• STATED GOAL: In the blog post about worry, what did the doctor find out about Addilyn at her nine-month appointment?
>> BEGIN READING PASSAGE
It's a little ironic that I wrote this post and then three hours later we were on our way to the Emergency Room because Addilyn woke up and was having a really hard time breathing. We're pretty sure she had an asthma attack, probably due to her build up congestion from a cold this week. We waited there for three long hours and got home, exhausted of course after 1:30 in the morning. I wrote about surrendering my worries to God and then he gave me an opportunity to do so right away. I can't say I was free from extreme worry when Chris picked her up because she was gasping for air. The idea of anything happening to Addilyn is terribly painful to even think about. But I know I can't spend each night going to bed worried about her. Which is why this lesson is so important for me to constantly be working on . . . .
I've shared multiple times that I struggle with worrying, over analyzing and obsessing about things. These were all present before I had a baby, but they seem to only be magnified now that I am a mom. I guess I keep thinking that whenever this current phase or worry is over, anxiety or concern won't be present in my daily life.
But I am quickly realizing that is not the case. When I was pregnant I kept thinking I'd feel better and less worried at every stage. When we heard the heart beat. When I was out of the first trimester. Then it moved to the 20 week ultrasound. Then to when she'd survive on her own if born early and then it wasn't until I was holding her.
Turns out the worry only continues. Forever I was so concerned with Addilyn's sleep or lack there of. I thought about it constantly and while I still do as we have harder days and I still worry she'll never sleep all night, it is so much better now. But turns out I have no problem letting something else fill my worry tank.
At Addilyn's nine month appointment we found out she had barely gained weight the last three months. The doctor wasn't super worried but was definitely surprised and concerned. We're going back next week to see if she's gained any weight and the last three weeks it's been hard for me not to obsess and worry daily that she's not eating enough. Addilyn has had a lot of colds the last few months and when she can't breathe well through her nose she just won't eat. She won't nurse much or take a bottle, and I can't make her eat.
It's stressful for me and hard for me not to worry. But I realize as soon as this problem is over there will be something else. I'm sure she'll be just fine and I know she's overall a healthy baby.
I don't want to keep replacing one worry for the next. I know that motherhood will always be filled with things to worry about your kids and that even when Addilyn is an adult I'll still worry about her. But I know there is a difference in wanting your kids to be healthy, happy and worrying that they might not be and then obsessing over and not letting things be. To trust that God will take care of those things and to relax and enjoy the moments.
I'd like to say that I lean more towards the latter but that does not come naturally for me. I want to daily remind myself that when things are hard or stressful with Addilyn either due to her being sick, not eating or fighting sleep that tomorrow things could be completely different. That she changes so quickly and tomorrow is a new day. And I want to remember that when things are easy and wonderful, when she's happy, healthy and sleeping well that I should enjoy it and be thankful as I know things can change any time.
It all comes down to surrendering my day, my fears and my sweet Addilyn to God and letting him take over.
>> END READING PASSAGE
>> BEGIN COLLECTED MATERIAL
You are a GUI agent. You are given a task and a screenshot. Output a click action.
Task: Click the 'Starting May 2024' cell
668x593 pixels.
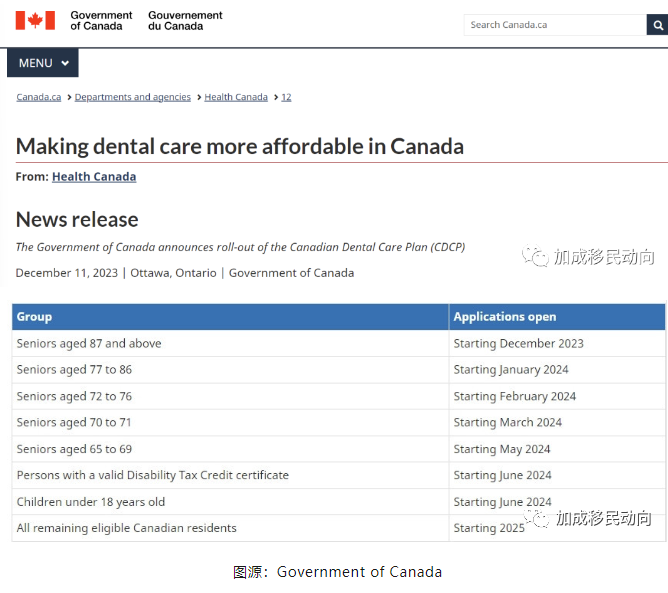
>> END COLLECTED MATERIAL
• TASK RESPONSE: She had barely gained weight in the previous three months.